Imagine ordering something on Amazon and not receiving a confirmation email immediately after. You’d think something went wrong and that your purchase didn’t go through. You’d be frustrated. You’d be refreshing your inbox every 30 seconds to make sure everything’s alright. That’s how patients feel when our follow-up communication is inconsistent and infrequent. Recruitment providers should aim for zero surprises as the standard, and every step of the journey should prepare a patient for what’s coming next.

Communication should also be on the patients’ terms, which usually means texting, emailing, and then calling—in that order. Adopting an omni-channel messaging approach ensures that patients are reachable no matter what.

What’s your experience with translatability assessments?

This is less a question about experience and more about process. Recruitment companies cannot hope to cut through the clutter and noise of modern life with a generic message, so the real value they provide is the ability to constantly assess and understand the specific patient burden. That’s how you arrive at truly compelling messaging, without which a campaign will plateau and fade.

1nHealth commits dozens of person-hours at the beginning of each campaign to qualitative and quantitative review of the patient experience, as well as in-market testing to get feedback on early messaging concepts.

What metrics do you use?

Impressions and clicks are not meaningful, and form-fills are barely better. Unfortunately, “randomized per site per month” metrics can be meaningful but often lag so far that things can be dire before study teams realize there’s a problem.

Every stage of the journey should have target metrics for conversions (how many patients moved forward out of all possible participants?) and transit time (how long did a patient stay in a particular stage of the journey?).

If you break the patient journey into specific segments, recruitment vendors should be able to tell a coherent narrative. For example, going from “qualified referrals” to “pre-screened” (a status achieved after completing a secondary phone interview) to “study visit one scheduled/attended” and ultimately “consented and screen-failed/randomized” helps you identify any problem areas in the recruitment process.

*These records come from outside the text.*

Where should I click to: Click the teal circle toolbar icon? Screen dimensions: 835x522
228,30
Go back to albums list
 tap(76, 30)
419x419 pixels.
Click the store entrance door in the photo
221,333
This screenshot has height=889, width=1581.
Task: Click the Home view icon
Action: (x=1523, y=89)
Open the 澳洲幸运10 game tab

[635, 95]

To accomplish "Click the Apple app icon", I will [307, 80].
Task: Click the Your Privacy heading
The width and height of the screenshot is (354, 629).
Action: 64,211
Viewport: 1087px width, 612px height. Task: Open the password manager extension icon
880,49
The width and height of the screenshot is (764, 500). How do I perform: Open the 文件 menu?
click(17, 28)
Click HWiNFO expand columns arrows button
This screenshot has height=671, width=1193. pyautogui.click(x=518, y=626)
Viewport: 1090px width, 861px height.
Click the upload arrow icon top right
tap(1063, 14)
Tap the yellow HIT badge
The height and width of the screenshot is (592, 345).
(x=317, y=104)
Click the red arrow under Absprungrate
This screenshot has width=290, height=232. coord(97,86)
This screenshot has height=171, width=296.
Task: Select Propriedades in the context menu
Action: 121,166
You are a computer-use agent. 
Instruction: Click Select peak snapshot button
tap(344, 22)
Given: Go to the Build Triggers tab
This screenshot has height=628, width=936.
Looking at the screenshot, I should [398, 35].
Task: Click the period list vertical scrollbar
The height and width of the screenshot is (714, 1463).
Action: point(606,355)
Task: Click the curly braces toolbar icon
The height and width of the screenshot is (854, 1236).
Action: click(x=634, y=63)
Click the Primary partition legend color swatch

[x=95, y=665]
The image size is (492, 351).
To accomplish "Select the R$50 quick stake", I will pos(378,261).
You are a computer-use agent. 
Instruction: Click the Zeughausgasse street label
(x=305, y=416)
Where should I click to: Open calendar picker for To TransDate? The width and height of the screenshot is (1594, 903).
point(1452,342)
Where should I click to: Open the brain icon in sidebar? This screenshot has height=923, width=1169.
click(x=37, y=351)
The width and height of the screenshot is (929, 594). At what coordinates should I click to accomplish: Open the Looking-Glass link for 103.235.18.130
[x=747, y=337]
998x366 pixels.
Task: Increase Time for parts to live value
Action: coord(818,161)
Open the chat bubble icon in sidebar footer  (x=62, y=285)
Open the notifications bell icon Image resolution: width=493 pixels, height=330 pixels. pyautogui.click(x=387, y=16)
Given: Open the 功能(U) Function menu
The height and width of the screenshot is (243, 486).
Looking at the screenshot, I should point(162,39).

If your provider can’t track this, or won’t share it with you, you’re taking an unnecessary risk.

How do you respond to adversity?

Challenges can happen at every stage of the patient journey.

At the top of the funnel, saying “there’s not enough interest” is usually traced back to poor messaging, distribution, or study framing. Interested patients failing to turn into qualified referrals suggests that the ask (“fill out this form” or “participate in this study”) isn’t aligned with the offer. This can happen because ads rely too heavily on compensation, or miss a critical element of the study design (such as an inpatient stay).

Some mid-funnel issues occur because of poor wording on screening questionnaires or simply a bad user experience on the study website. If it looks bad on a mobile device, you’re certainly missing out on the interest being driven by study ads.

Lastly, qualified referrals may not be getting to the sites for screening. This is almost always connected to process outages that cause delayed outreach, resulting in patients losing interest or becoming suspicious.

Identifying how sites and the recruitment provider can be on the same page during enrollment is a critical conversation that needs to happen as early as possible.

Can you describe your screening process?

Almost all digital providers will produce an online questionnaire and use form logic to qualify or disqualify patients based on their responses. Asking sites to follow up with every single form response is too heavy a burden in most cases. Not all sites have specific staff dedicated to recruitment, and those who do never have staff dedicated to recruitment for a specific study. Deploying a committed resource to ensure timely follow-up during screening has a transformative impact on success rate.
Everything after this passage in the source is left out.